Segment Open

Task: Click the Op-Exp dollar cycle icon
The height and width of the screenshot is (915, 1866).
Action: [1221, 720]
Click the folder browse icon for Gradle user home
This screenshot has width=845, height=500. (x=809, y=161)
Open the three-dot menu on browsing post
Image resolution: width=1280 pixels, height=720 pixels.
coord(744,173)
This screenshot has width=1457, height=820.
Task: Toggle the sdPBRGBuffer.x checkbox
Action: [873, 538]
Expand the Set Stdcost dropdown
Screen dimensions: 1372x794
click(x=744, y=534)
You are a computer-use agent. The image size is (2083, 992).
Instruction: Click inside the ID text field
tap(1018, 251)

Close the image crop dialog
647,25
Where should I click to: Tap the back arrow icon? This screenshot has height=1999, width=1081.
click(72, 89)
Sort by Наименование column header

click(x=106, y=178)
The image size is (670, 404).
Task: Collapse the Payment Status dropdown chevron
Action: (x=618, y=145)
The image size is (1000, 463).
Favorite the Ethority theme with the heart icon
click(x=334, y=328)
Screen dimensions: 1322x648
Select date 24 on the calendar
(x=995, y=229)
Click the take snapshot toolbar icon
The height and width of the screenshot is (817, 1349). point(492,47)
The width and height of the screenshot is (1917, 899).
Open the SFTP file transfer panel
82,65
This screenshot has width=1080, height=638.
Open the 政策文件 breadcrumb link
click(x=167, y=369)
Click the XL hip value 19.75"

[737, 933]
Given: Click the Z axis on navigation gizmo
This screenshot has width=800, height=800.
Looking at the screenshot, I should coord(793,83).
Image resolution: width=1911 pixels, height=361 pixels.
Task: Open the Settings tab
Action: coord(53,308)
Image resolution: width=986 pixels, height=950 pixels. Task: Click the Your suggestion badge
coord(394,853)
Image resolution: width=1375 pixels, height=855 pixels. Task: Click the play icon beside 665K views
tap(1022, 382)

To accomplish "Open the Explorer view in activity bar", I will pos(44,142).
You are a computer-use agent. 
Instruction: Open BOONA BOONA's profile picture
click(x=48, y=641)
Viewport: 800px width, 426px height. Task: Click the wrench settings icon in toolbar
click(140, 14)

Segment Closed

▶ YOUR TASK
Find the lines in the entries above where "computer" occurs, and copy each of them.

▶ RESULT OF THE TASK
You are a computer-use agent. The image size is (2083, 992).
You are a computer-use agent. 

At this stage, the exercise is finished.